▶ [Excerpt]
· · · · ·

Hi, I'm facing a problem that I could really use some help with.

About an hour ago, I found out that my best friend and my ex-girlfriend are going out together. The entire situation is, I suppose a bit complicted, but here are the basics:

I stopped going out with my girlfriend on 15th April this year, but we are still close friends. My best friend knows (and previously agreed with me) that I wouldn't really be happy with it. They both live very closeby and we all see each other a lot, so you can hopefully imagine how it would hurt me.

My best friend broke up with his other girlfriend last Sunday and seemed pretty bothered by this, which was odd since he didn't mind cheating on her with my ex-girlfriend while he was going out with her. Also, he can't be that put out by it since he's now going out with my ex...

Anyway, since discovering this, my ex insisted on ringing me to talk about it, so I told her I was extremely disappointed in both of them. I feel lied to, since my ex once said that she would never go out with my best friend if it would hurt me and my best friend once said that he saw me as a brother and could never do something like that to me. He also said that even if he did, it was still a bit soon after she and I went out, since we were going out for over a year and were very close.

· · · · ·

▶ [Given material]
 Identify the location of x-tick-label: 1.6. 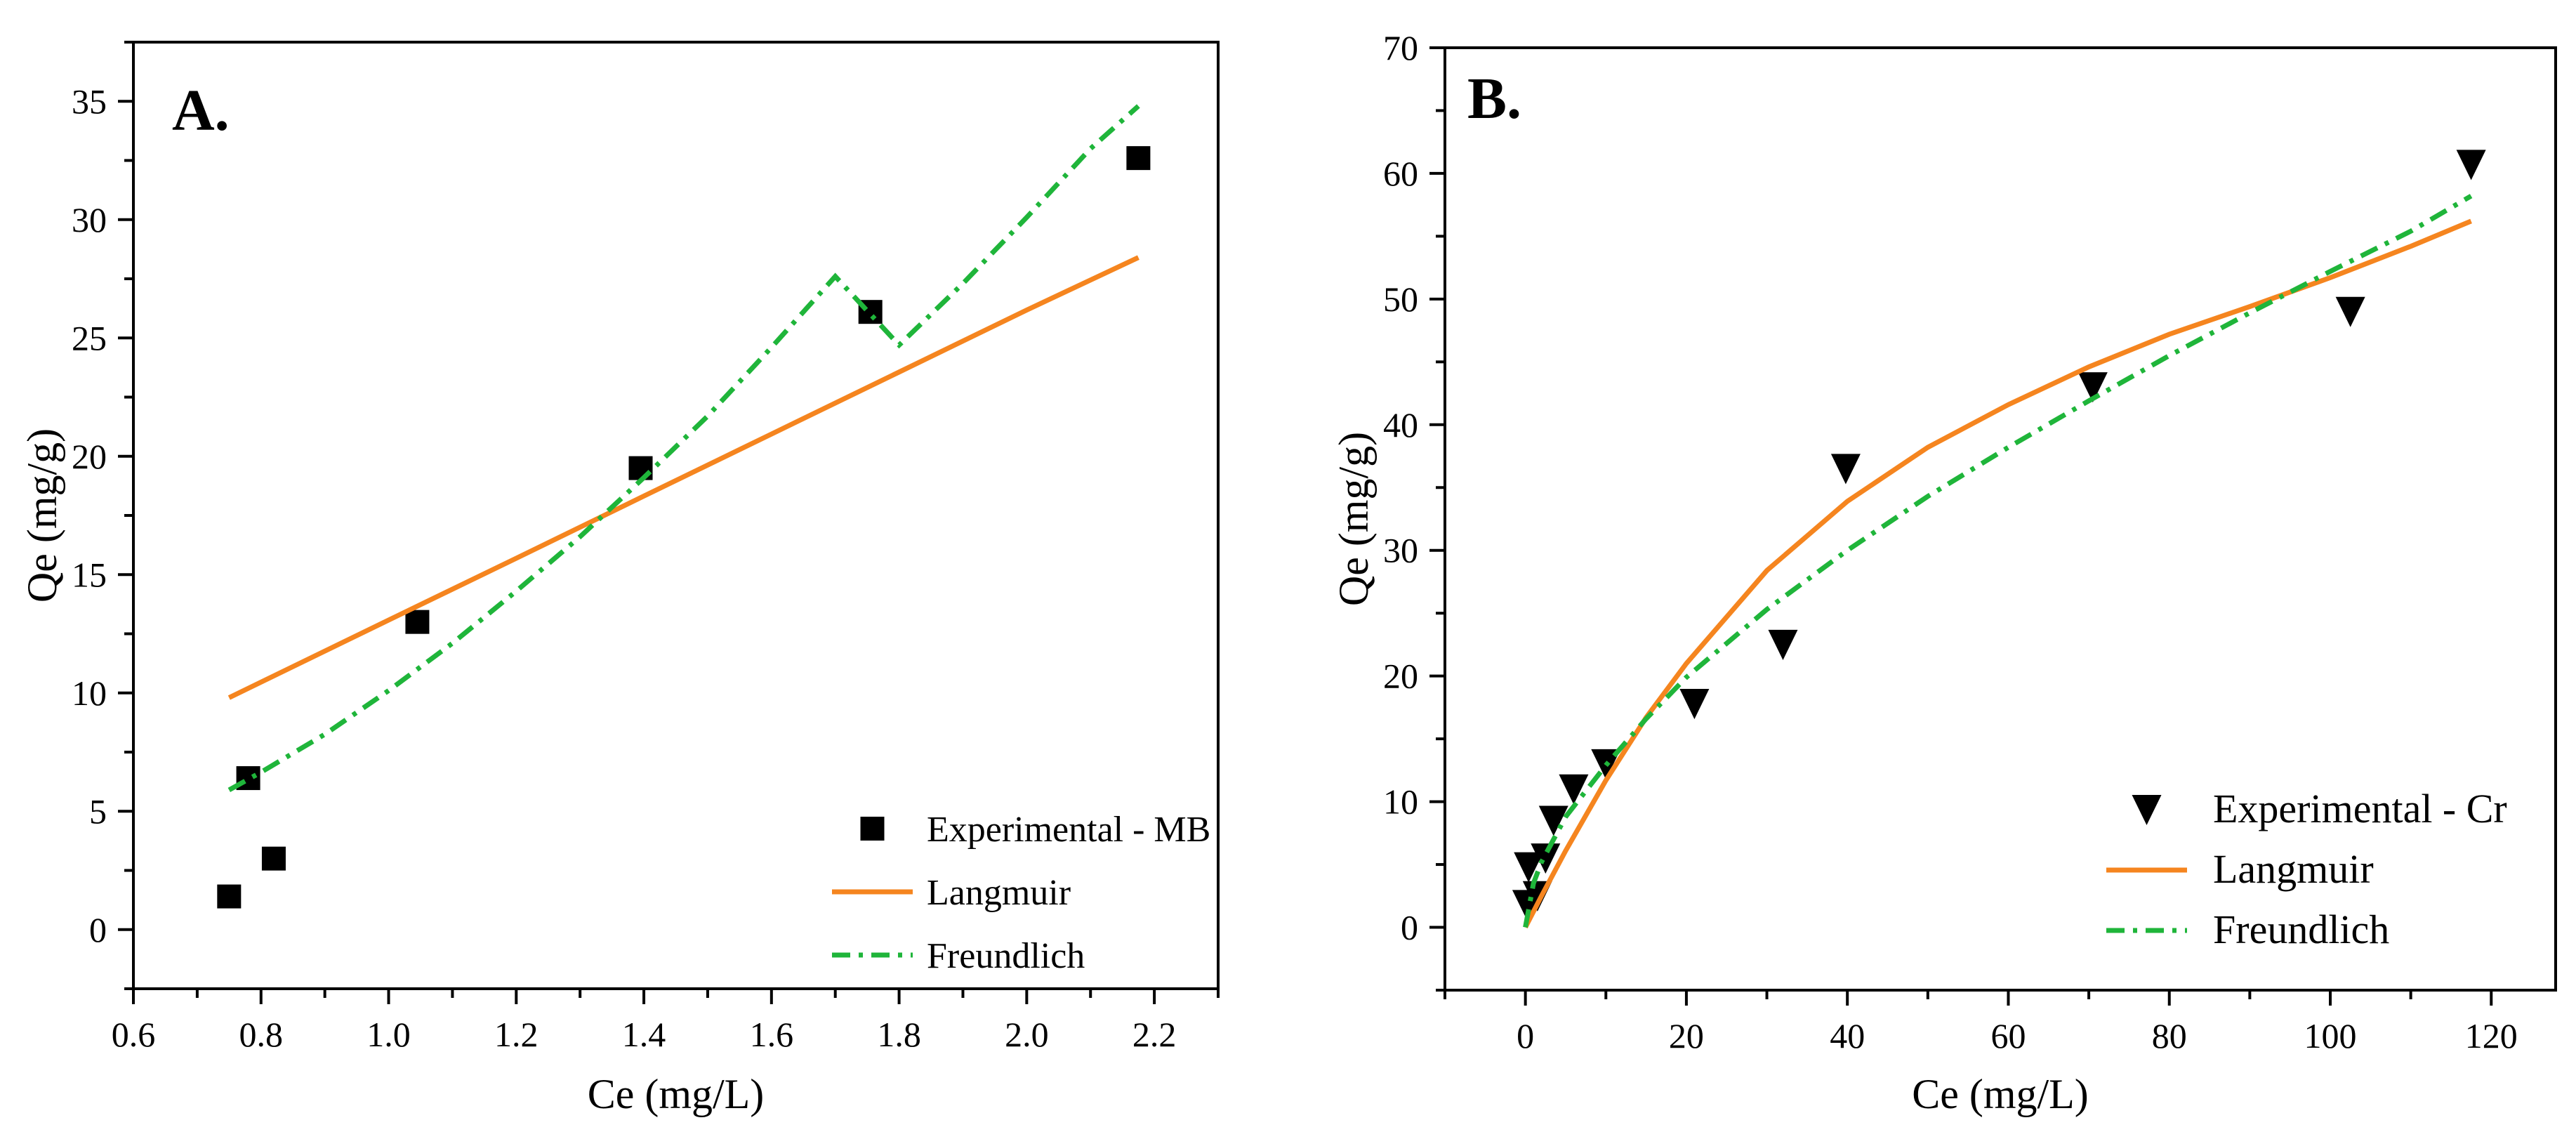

· · · · ·

▶ [Your instructions]
In the post, swap "best friend" for "roommate" and write out everything from "Hi, I'm facing" down to "would hurt me.". Rely only on the text for these answers.

▶ [Exercise result]
Hi, I'm facing a problem that I could really use some help with.

About an hour ago, I found out that my roommate and my ex-girlfriend are going out together. The entire situation is, I suppose a bit complicted, but here are the basics:

I stopped going out with my girlfriend on 15th April this year, but we are still close friends. My roommate knows (and previously agreed with me) that I wouldn't really be happy with it. They both live very closeby and we all see each other a lot, so you can hopefully imagine how it would hurt me.